Roger Daltrey Recalls Being With Jimi Hendrix The Weekend Before He Died

Roger Daltrey revealed that he spent time with Jimi Hendrix only days before his September 18th, 1970 death at age 27. At the time, Hendrix — a labelmate of Daltrey’s — and his girlfriend Devon Wilson were staying with the Who frontman and his fiancee Heather Taylor at their home in the English countryside. Taylor and Hendrix had previously been involved with each other, with the guitarist writing “Foxey Lady” about her.

During a chat to BBC Radio and transcribed by American Songwriter, Daltrey spoke about the visit in September 1970: “No one knows about it but myself and about three other people that are still alive. This is the weekend before he died. I was on tour in Germany, and Jimi and his friend, Devon Wilson, came to my cottage in Berkshire. At my house was my wife-to-be Heather and another girl called Katherine.”

Daltrey went on to recall, “He and Devon were doing this thing, which gospel singers do, and they were doing it with a call and answer — and they were doing it with Bob Dylan lyrics. So he quotes one line and she’d quote the other. . . but it gradually slowed down, slowed down until Devon finally fell asleep.”

He recalled Heather telling him it was “obvious that Jimi was taking more and more barbiturates and his speech became slurred.
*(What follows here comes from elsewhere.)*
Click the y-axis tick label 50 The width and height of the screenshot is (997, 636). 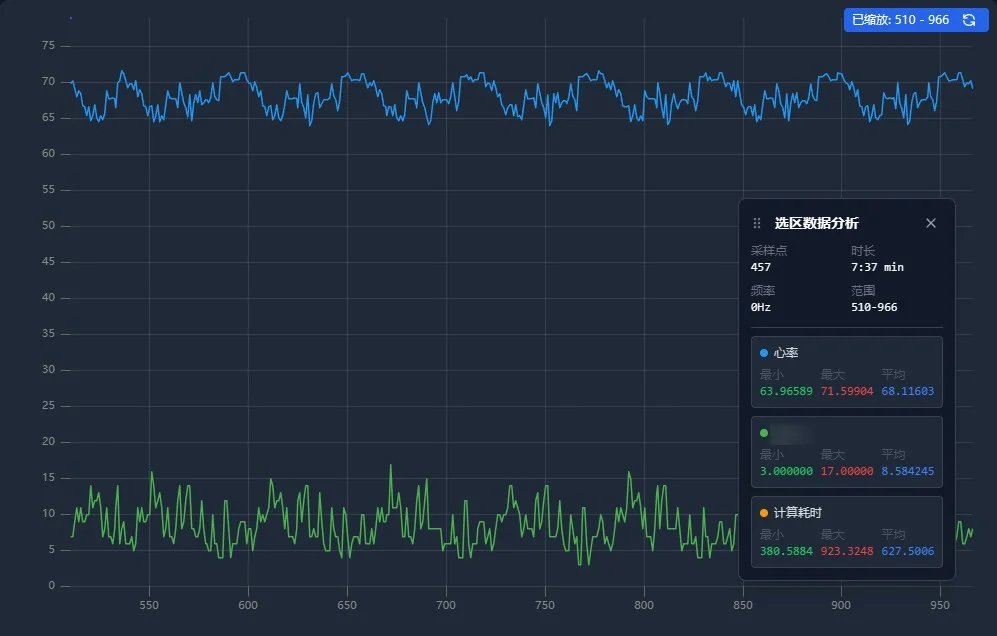tap(48, 225)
Then he passed out, and then now they’re starting to get worried.” Daltrey remembered him, Heather, and Katherine putting Hendrix to bed and “took his boots off at around 2 a.m.”
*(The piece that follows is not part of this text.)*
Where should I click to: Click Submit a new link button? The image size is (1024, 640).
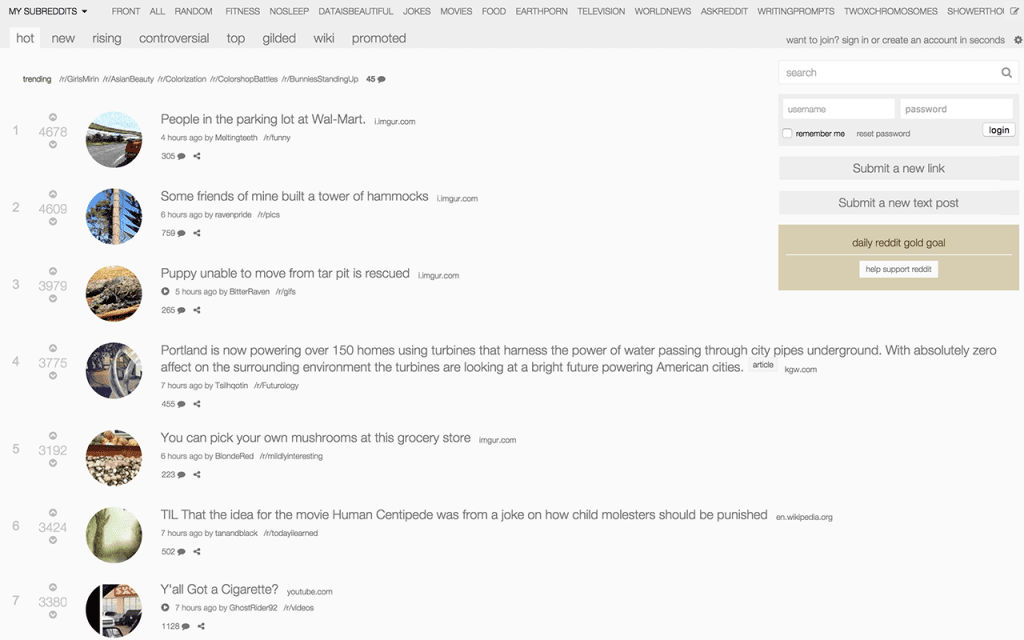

Daltrey then explained the heavily sedated rock legend popped up from a drug induced stupor: “They put the kettle on for a cup of tea and blow me if 10 minutes later he doesn’t appear in the doorway with his boots back on, his hat on all skew-whiff and says, ‘Right I’m ready for the interview.’ I mean, you can’t make it up.”

By 11 a.m. the next morning, Hendrix and his guest were on their way back to London via cab: “That was that weekend and as I say, he was as right as rain in the morning like nothing had happened.”

Both the Who and Jimi Hendrix were signed in Britain to Track Records — which was owned by the Who’s managers, Kit Lambert and Chris Stamp. Pete Townshend‘s overriding memory of 1967’s Monterey Pop Festival was that once again, the Who were to be pitted against the Jimi Hendrix Experience — an act that they had performed with numerous times in England over the preceding six months: “When we went to play Monterey, y’know, (Jimi) Hendrix was doing the show at the same time. And we’d already been exposed to, what I felt, was very, very unfair competition with Hendrix in the UK, ’cause of our relationship. He was on our record label. And at that particular time, a group of London managers were trying to create a, kind of, cartel — so every time we played he was on the bill with us. Y’know, it was just awful, y’know, trying to match to this really great, great genius.”